Given problem a: In two sentences, sum up the passage below about writing The Book of the Shepherds.

Passage:
>>>>

By James L. Davis
Well, that took a lot longer than it had should have. I wrestled with The Book of the Shepherds for forty years, or rather, I wrestled with some of the characters who live in The Book of the Shepherds for forty years.
For me, it was always about the characters, not necessarily the plot. Some readers might suggest that the books don’t really have a plot (I know, because they have told me), and I will not argue their point.
Some of the characters that appeared in the four novels first occupied my mind when I was seventeen and a senior in high school. First, there was Edward Toll, a little old apple peddler who was anything but. Then came the man with the shadows, the Greywalker. Next came Quinlan Bowden, and then Vicki Stark. Surprising, only because of when she first appears and how her story goes in directions I did not imagine as a teenager.
Then came Harley Nearwater, a man who is not a very nice man.
At first the story was going to be a modern-day fairy tale, and I started on the first draft after I graduated from high school. I made it roughly halfway through the story and then put it on the shelf. It wasn’t the story any of the characters wanted to live and they told me so every night when I tried to sleep.

<<<<

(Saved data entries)
>>>>

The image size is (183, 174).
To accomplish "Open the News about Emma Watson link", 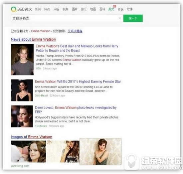I will [33, 39].
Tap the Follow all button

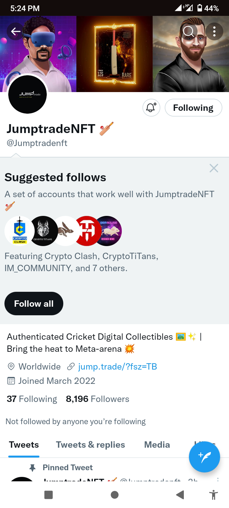point(34,304)
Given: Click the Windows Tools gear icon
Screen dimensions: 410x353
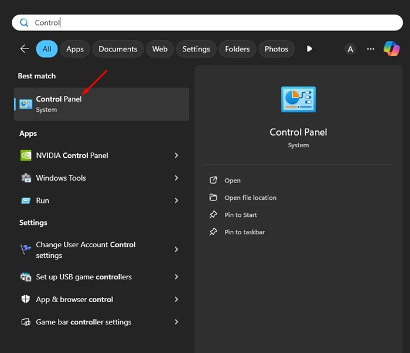Looking at the screenshot, I should click(x=26, y=178).
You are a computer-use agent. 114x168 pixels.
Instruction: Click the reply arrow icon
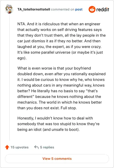(36, 147)
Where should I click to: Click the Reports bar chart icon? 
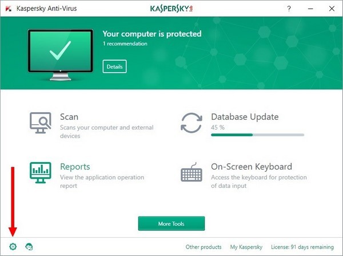click(x=41, y=172)
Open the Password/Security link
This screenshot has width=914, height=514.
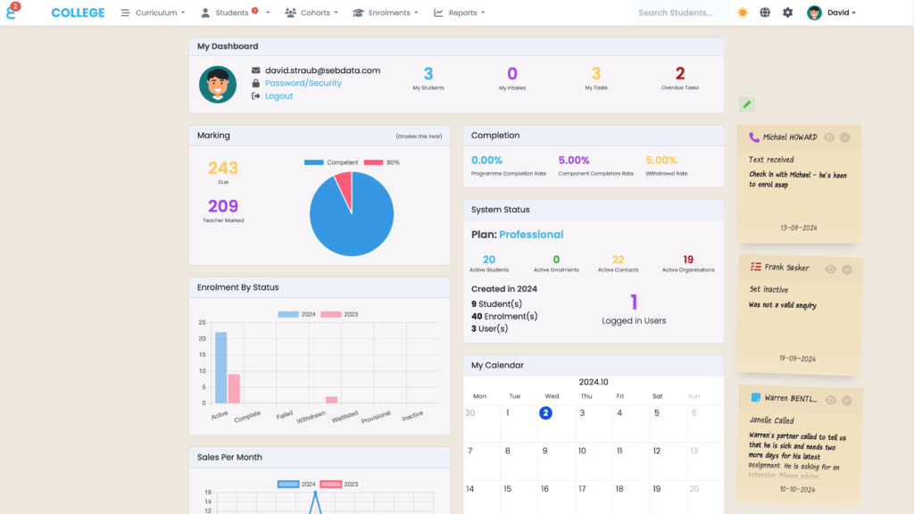click(303, 83)
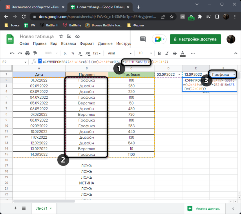The height and width of the screenshot is (214, 241).
Task: Toggle italic text formatting
Action: (167, 53)
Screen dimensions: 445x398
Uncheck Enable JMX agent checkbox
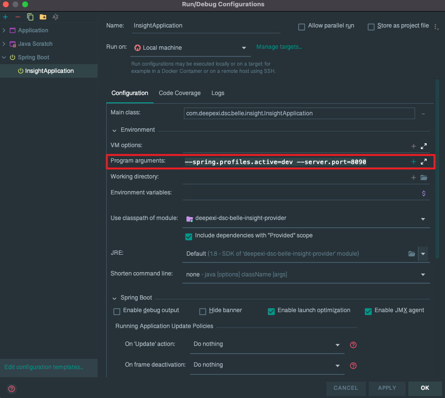368,311
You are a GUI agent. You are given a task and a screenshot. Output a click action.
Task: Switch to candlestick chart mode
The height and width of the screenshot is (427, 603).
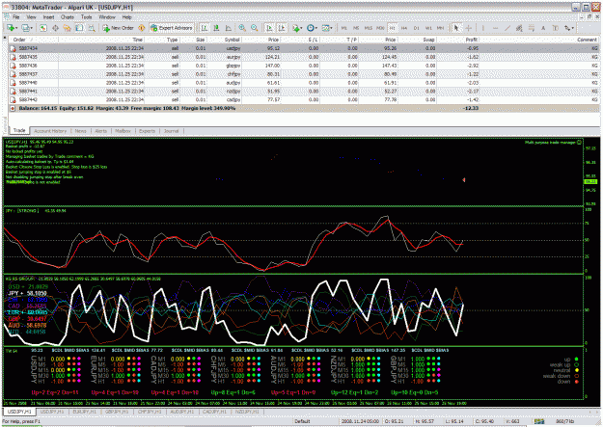point(216,28)
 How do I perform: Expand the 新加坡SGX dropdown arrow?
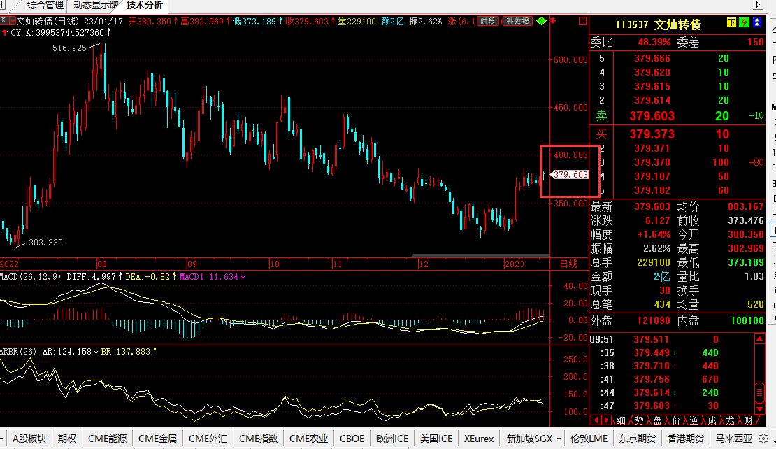click(558, 439)
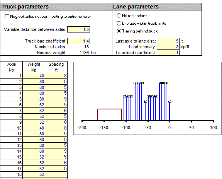Screen dimensions: 222x179
Task: Click the Variable distance between axles field
Action: click(79, 29)
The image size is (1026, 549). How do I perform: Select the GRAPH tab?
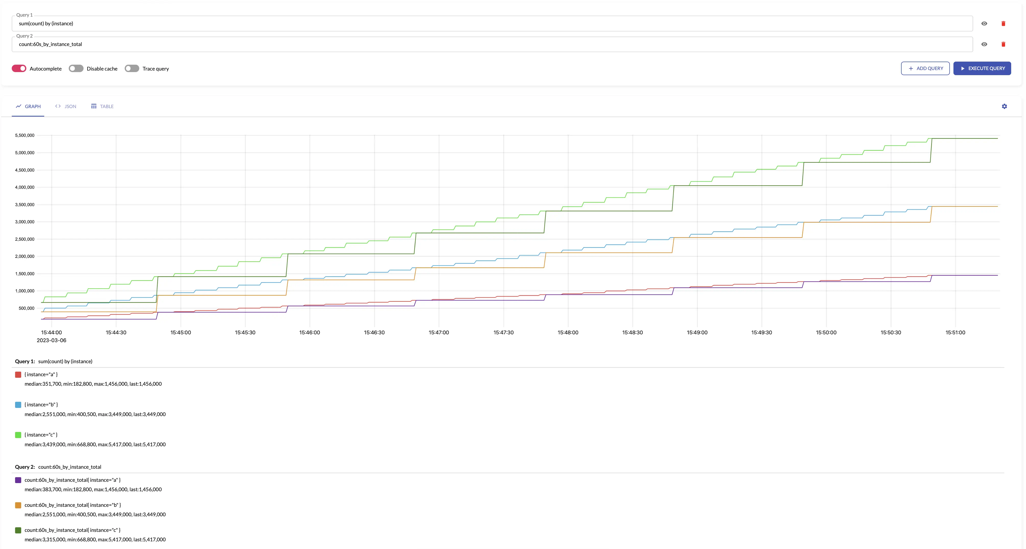[28, 106]
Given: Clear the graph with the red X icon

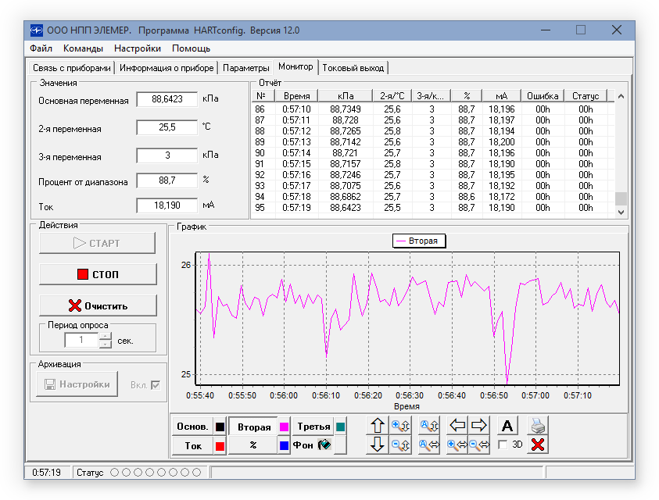Looking at the screenshot, I should (538, 444).
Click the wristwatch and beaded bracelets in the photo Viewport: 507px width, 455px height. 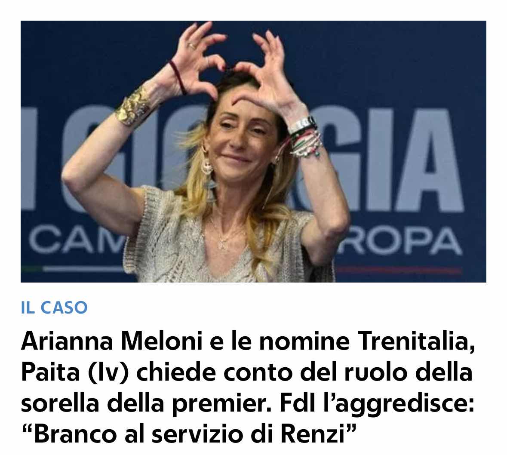(304, 138)
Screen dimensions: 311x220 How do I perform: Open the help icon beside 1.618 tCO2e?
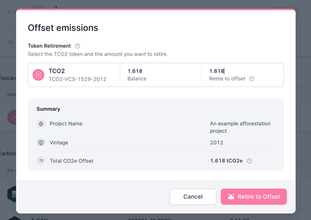249,161
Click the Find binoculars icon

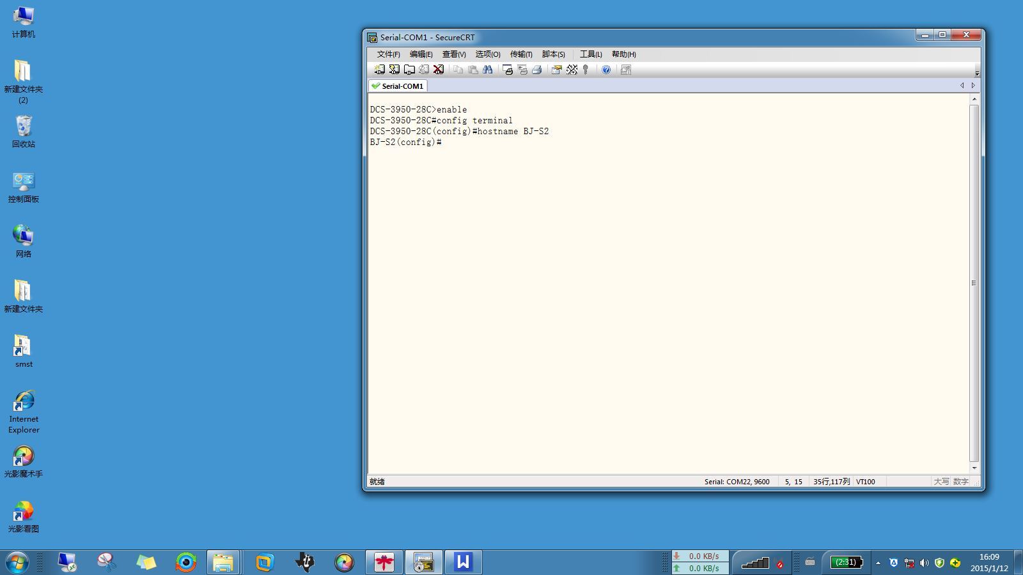(x=488, y=70)
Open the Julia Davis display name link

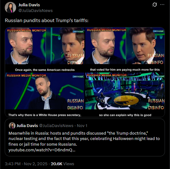pyautogui.click(x=29, y=5)
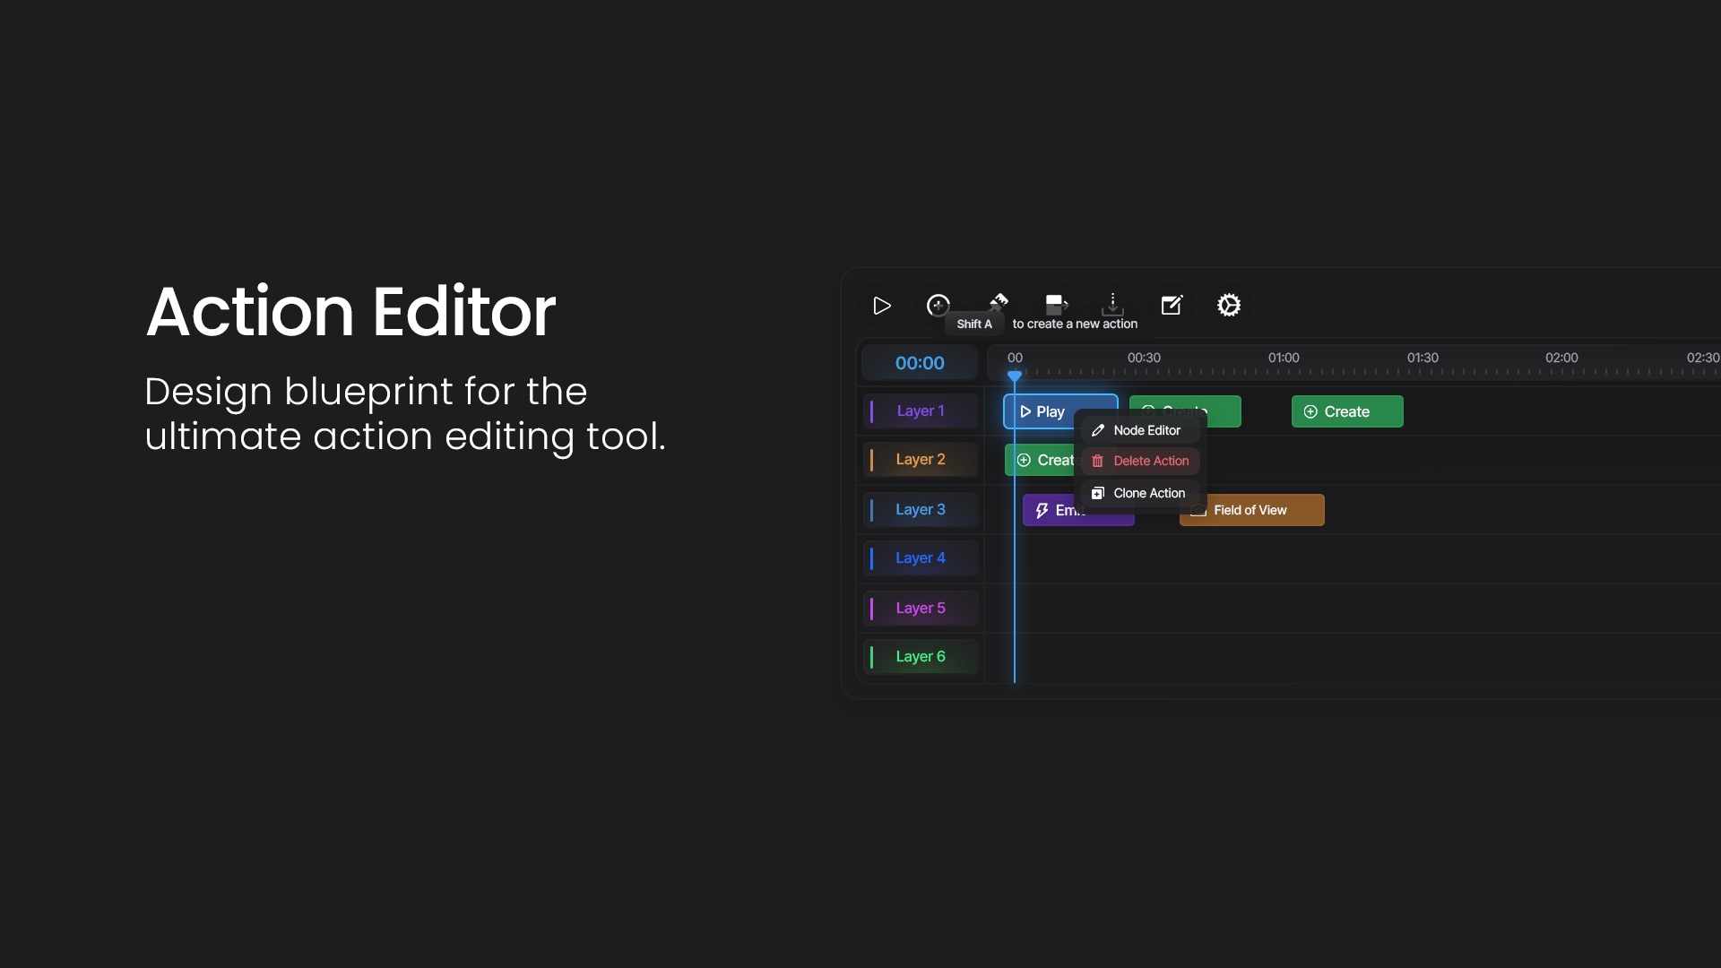Click the clock-plus icon in the toolbar
The image size is (1721, 968).
pos(938,305)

<<<<

Given problem b: From the entries above, extract every line that contains the string "chart", where case counts.

Expected output a: For forty years, the writer struggled with the characters of The Book of the Shepherds, and the characters mattered more than the plot. Several of them, beginning with Edward Toll, first came to mind during the writer's senior year of high school, but a first draft planned as a modern-day fairy tale was shelved halfway through because it wasn't the story the characters wanted to live.

Expected output b:
Where should I click to: Click the Reports bar chart icon? 
Task: Switch to candlestick chart mode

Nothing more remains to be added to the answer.